In the middle of our weekly Mah Jongg game, one of the players asked our hostess what the blue gook was on her shoe. She removed her shoe – a brand new adorable red sandal – and held it up for all of us to inspect. “Gum,” she announced, much to her chagrin.

I told her to use nail polish remover. Another person nixed my idea because it probably would remove the color. The idea of using a sharp razor was mentioned and immediately discarded because it might scratch the leather. Finally, someone said to put it in the freezer. “Take it out tonight and you’ll be able to peel it off easily.”

She put it in the freezer, and we continued to play. The next night her husband asked what was for dinner. “I had no time to cook today so take a frozen dinner from the freezer,” was her innocent answer.

You can guess the rest – like him holding up a frozen shoe and wanting to know how it would taste when defrosted in the micro, and would she suggest he add ketchup or mustard when it was done, etc.

The end comment was the best. “If this is the best recipe your Mah Jongg group has, no wonder y’all like to eat in restaurants so much.”

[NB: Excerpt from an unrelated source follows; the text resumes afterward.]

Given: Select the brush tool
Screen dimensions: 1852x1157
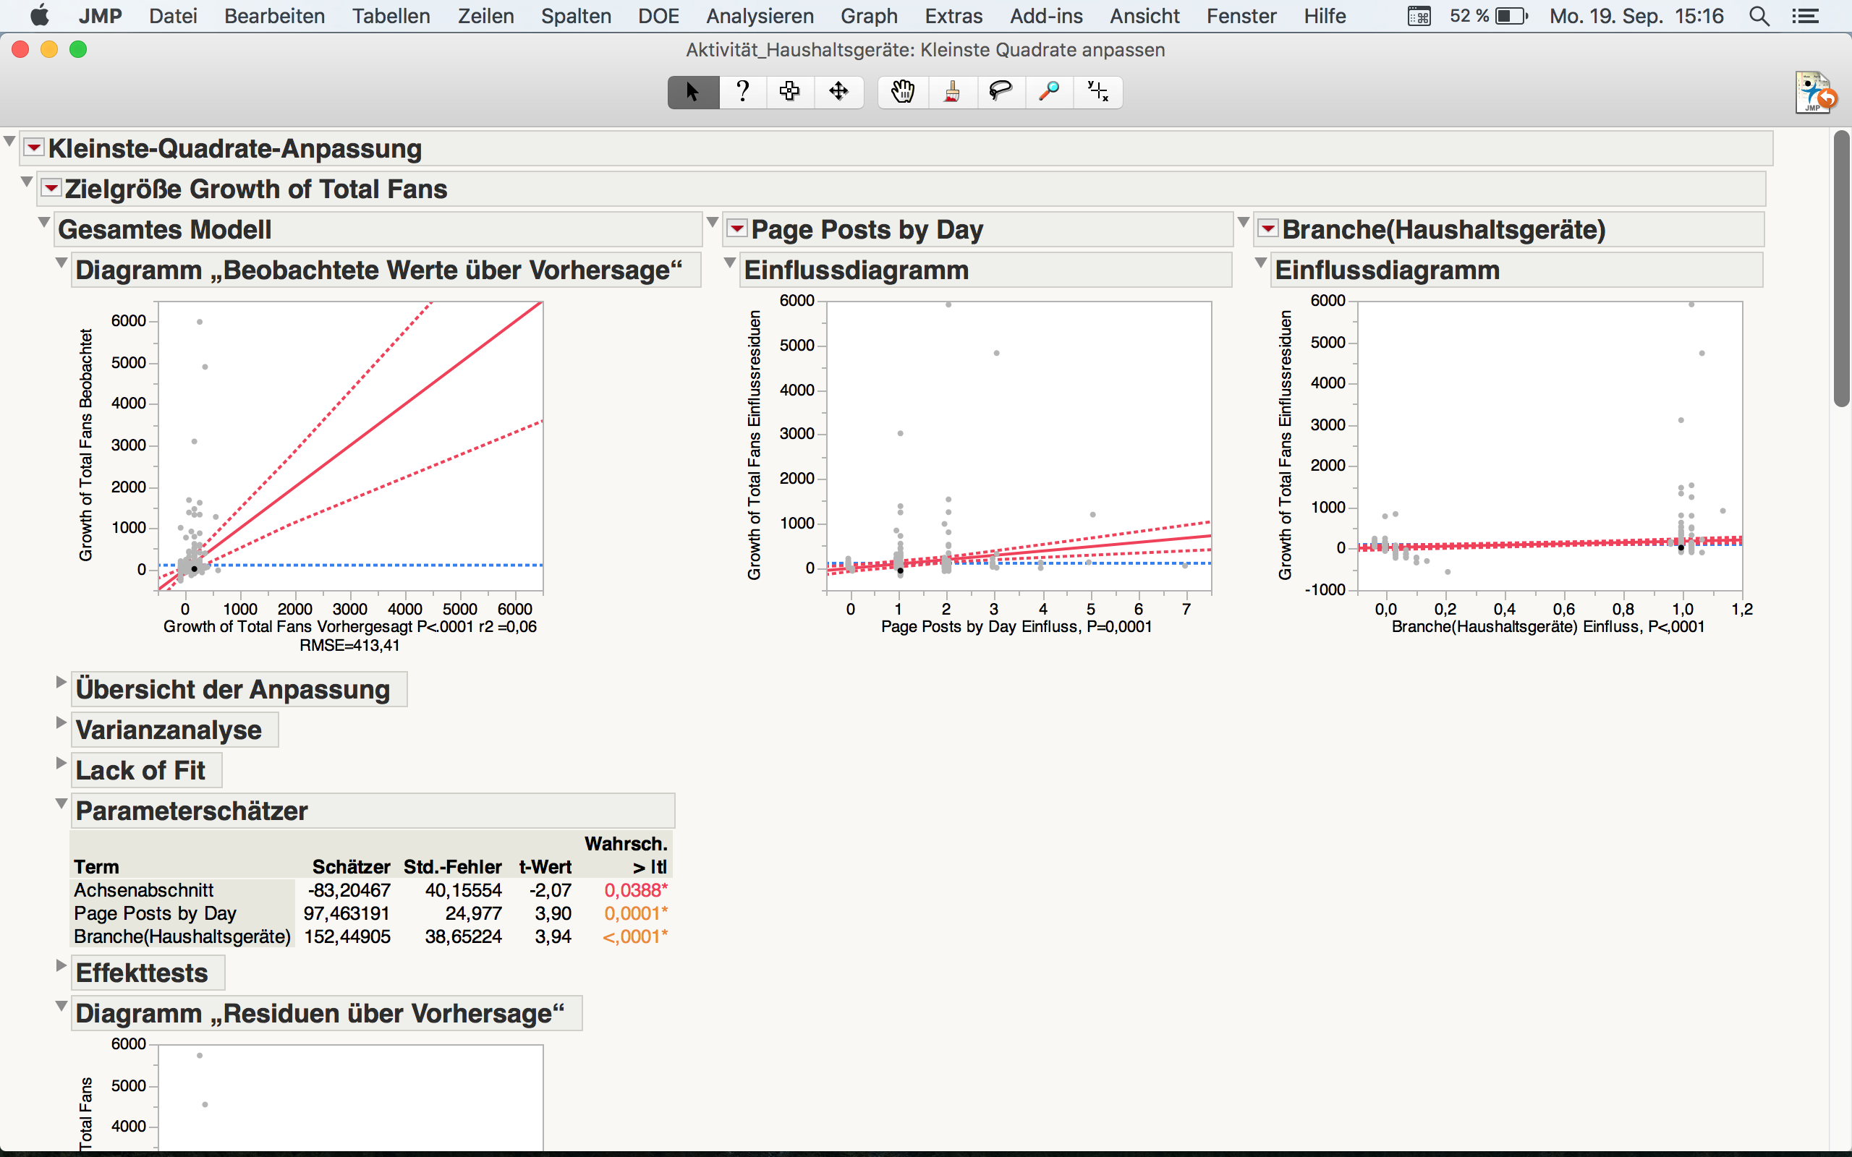Looking at the screenshot, I should (x=951, y=92).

Saturday, November 7, 2009

Decoratingly Challenged

Light bulbs set in the super high ceilings and super high plant shelves that adorn the 12 to infinity high walls of some homes are good for the economy. They have actually created new jobs. All 6 foot one and shrinking of Hubby never needed anything more than a stepladder to change our highest bulbs before we moved into our new home. “You need a 12-foot ladder,” a neighbor advised when looking at our ceilings.

Hubby paled. He doesn't climb anything above a step stool. Never. Ever.

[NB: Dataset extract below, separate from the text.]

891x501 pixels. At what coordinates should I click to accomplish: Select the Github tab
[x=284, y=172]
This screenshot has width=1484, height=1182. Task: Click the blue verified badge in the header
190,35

“There’s a contraption,” another neighbor said. “It kind of looks like a telescopic toilet bowl plunger that grasps the bulb and then you twist. Nothing to it.”

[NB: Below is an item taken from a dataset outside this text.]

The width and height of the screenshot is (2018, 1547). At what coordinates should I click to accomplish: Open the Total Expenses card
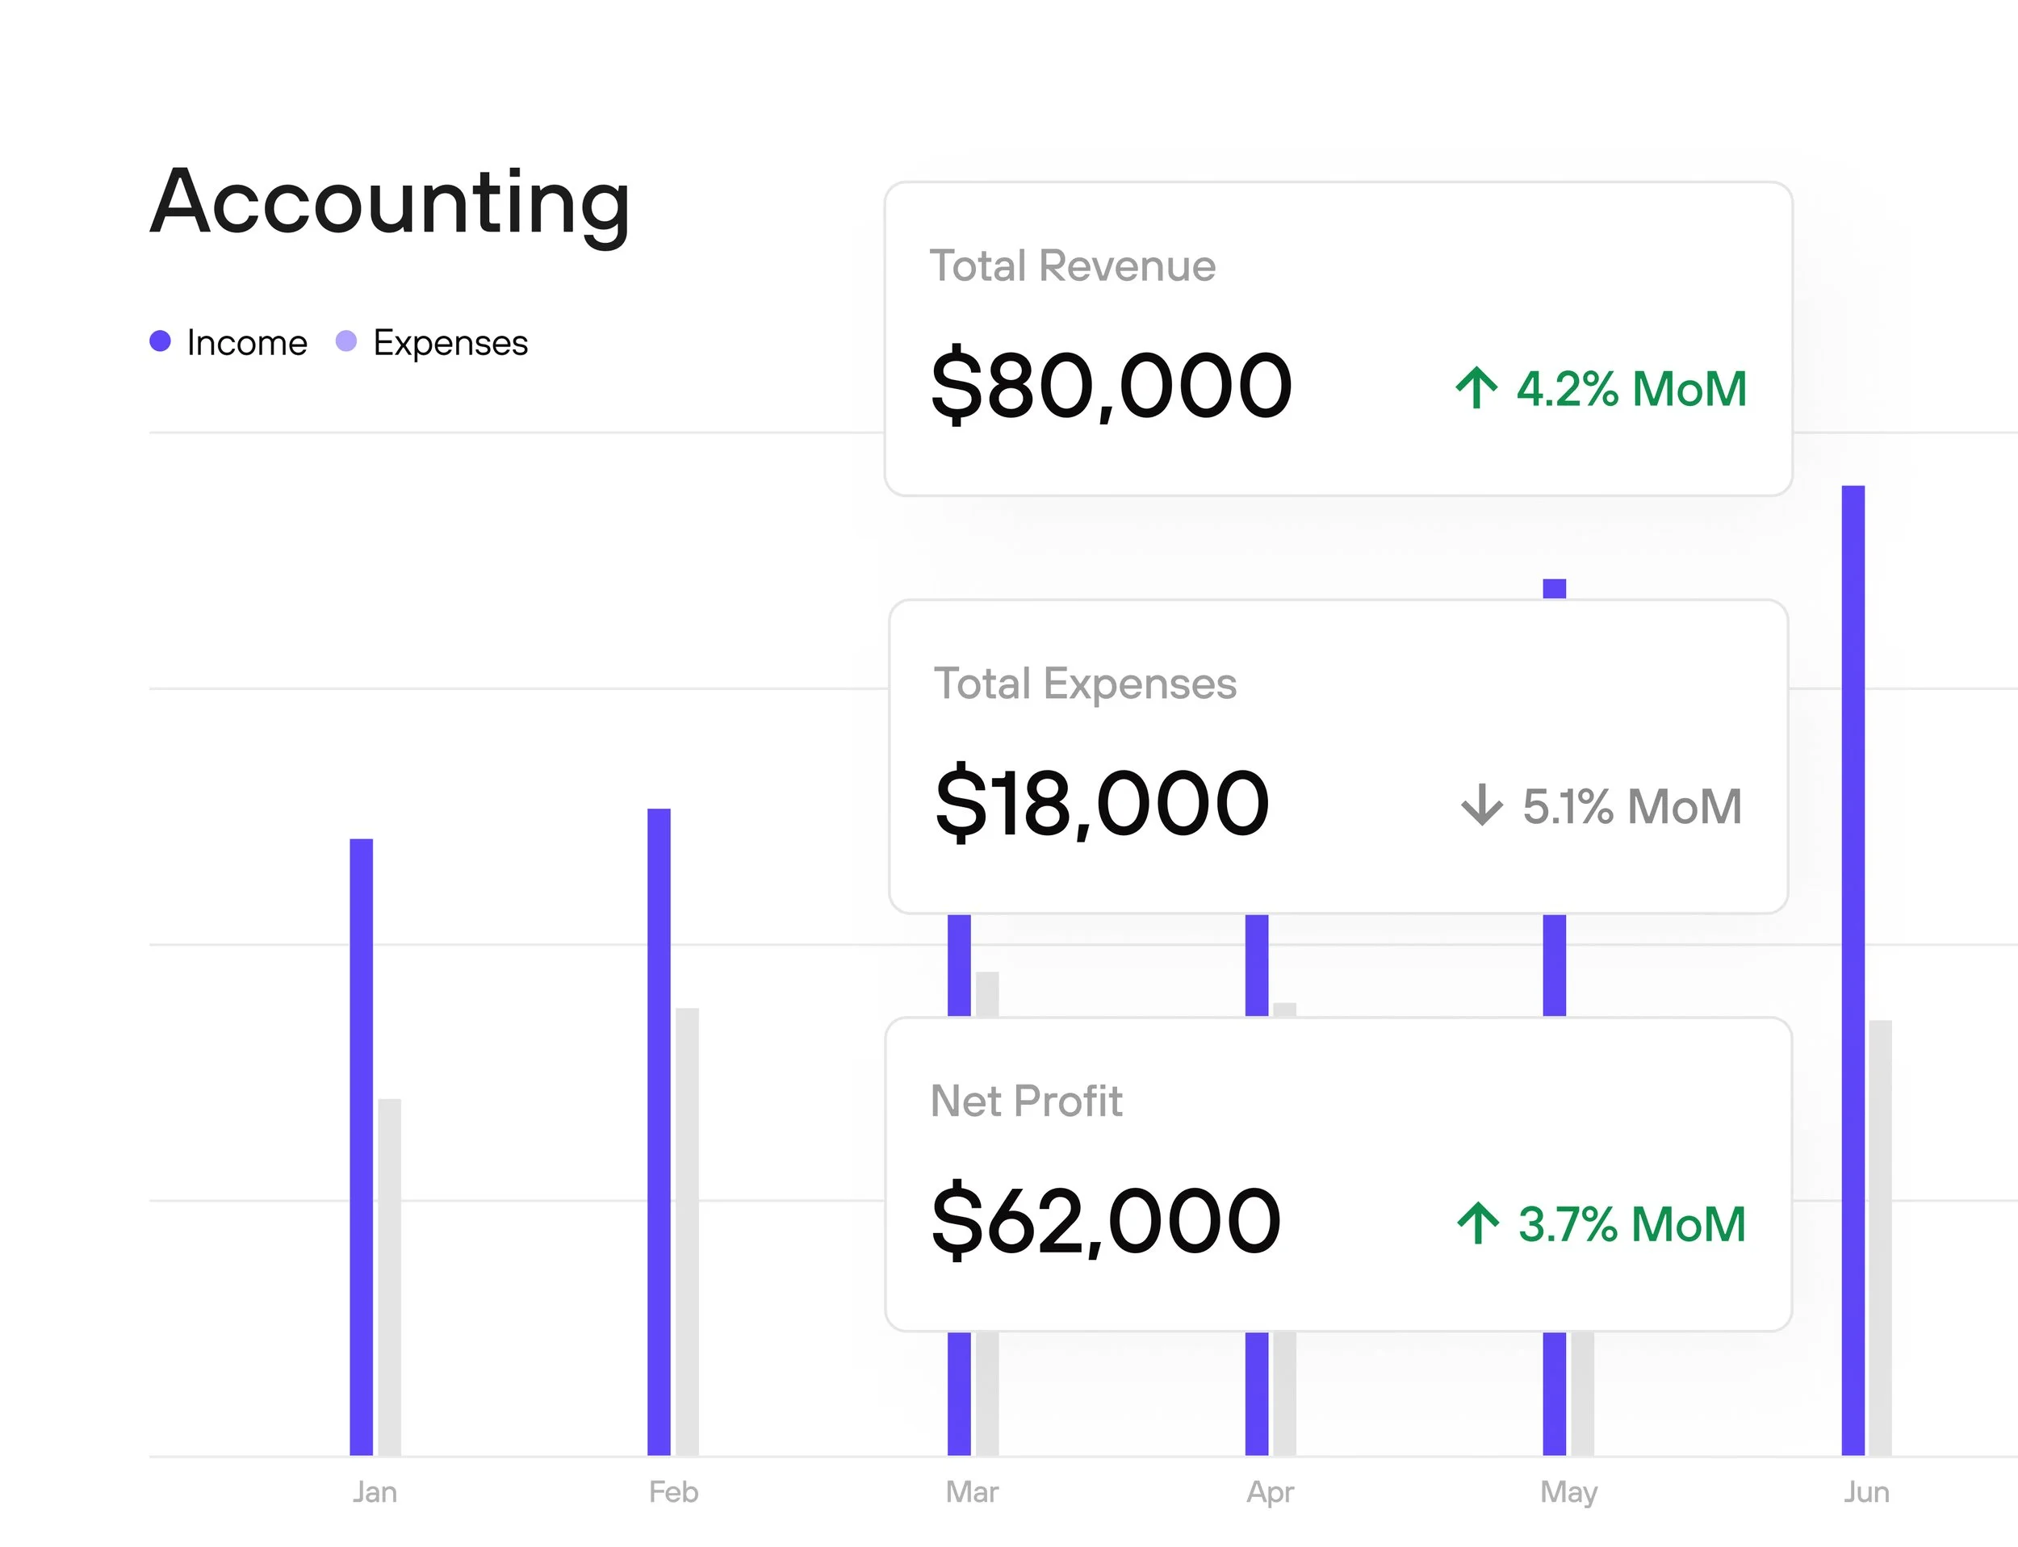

With Hubby’s hand tremor and my lack of anything even remotely resembling eye-hand coordination, I visualized the bulbs smashed on my floor.

“Call my bulb man,” a friend suggested. “He has a route and changes all my bulbs once a year – that way the most I’ll ever have is one bad bulb by the time he comes.”

A new industry has been born. Yesteryear’s milkman has become today’s bulbman.

Another industry that is a direct result of high plant shelves - that were not designed for real plants because they are virtually impossible to water - is the manufacturing of oversized bric-a-brac to adorn the shelves. Normal-sized collectables - plates – vases – figurines - that were good enough for my mother and grandmother’s curio shelves and breakfronts just don’t cut it on shelves that are sky-level, not eye-level. Instead, people put platters and bowls from the Green Giant’s own china, urns big enough to hold a dinosaurs’ remains, as well as flower filled bike baskets, doll carriages, and huge containers on the shelves.

Some folks are original and put their real lifetime collectables – clocks, big dolls, or even hats – along the shelves – as long as they are visible from below. One friend has every 8 x 10-school and special occasion picture ever taken of her kids and grandkids framed and perched like birds on the perimeter of her dining room shelves. I feel like I’m inside a yearbook when I dine in her home.

Hubby likes the idea of collectables. The major problem is neither of us are collectors with one exception. In one corner of our garage stand the crutches I used when I broke my foot. Next to them is the walker Hubby was given after his knee surgery. In a carton close by are the two different black boots – one knee high, the other mid calf – that I wore when I broke my foot. Now we have to decide if we put them on our plant shelves how they would look with artificial greenery wrapped around them. We know they can be seen from below, but we’re not sure if they go with our decor. They’re the wrong color.